Convert coldline to standard
The first thing I thought was slowing the process down was the storage class. The blobs were all nearline or coldline. Turns out on GCS the rewrite operation wasn’t working so the workaround was to clone the entire repo into another bucket with standard storage class. This was expensive and did not speed up the restore. Would not recommend.

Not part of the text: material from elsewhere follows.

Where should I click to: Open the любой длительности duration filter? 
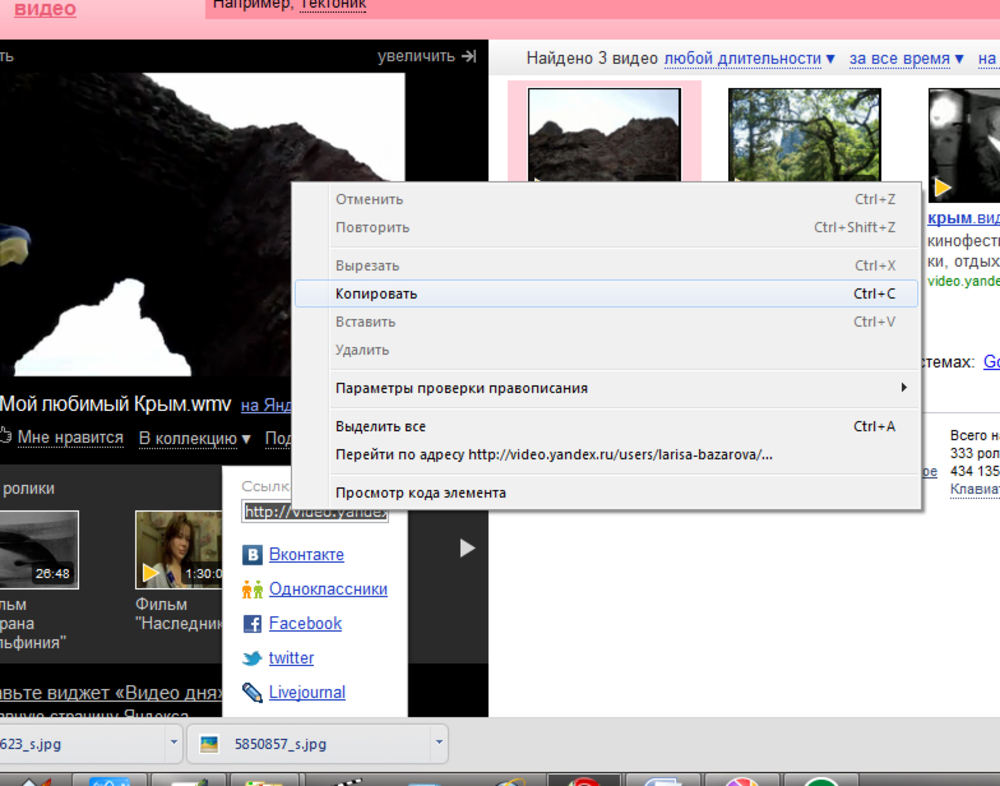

Proxy data on a fast cloud box
I provisioned a compute instance with a high-performance SSD attached, large enough to hold the entire repo and then copied the repo over. I then tried the restore from that location. This was also expensive and did not increase performance. Would not recommend.
Copy the repo locally
There was enough extra room on the RAID array that I figured why not copy the entire kit and kaboodle down and restore from there. Not only was this a very very slow operation, it took a lot of retries for individual files. This was the most disappointing effort because of all the extra time it added to the operation. In the end, mounted restore speeds were only marginally faster, and that’s when the multiple concurrent rsync operations didn’t all hang because the RAID server was both the source and destination for the restore. I’d often find all the rsyncs hung because one of them was missing a single blob file. Would only recommend if the source and destination are different filesystems, and the source has fast read access.
Multiple concurrent rsyncs from cloud
In the end I went back to basics. I had already broken the restore down into several scripts that would run rsyncs on different parts of the restored filesystem. I can run them all in parallel and they all run at the original rates from above. The individual restore speed is no faster, but the aggregate restore is much better. Mounting directly from the cloud proved to be the most effective because pulling multiple blobs at random is no sweat for the cloud. In the end, this is the most effective method I could find. If I had to do this over again, I’d write a script that would carve up the final filesystem and automatically generate any number individual rsync scripts to run in parallel.
Hope this helps someone down the line.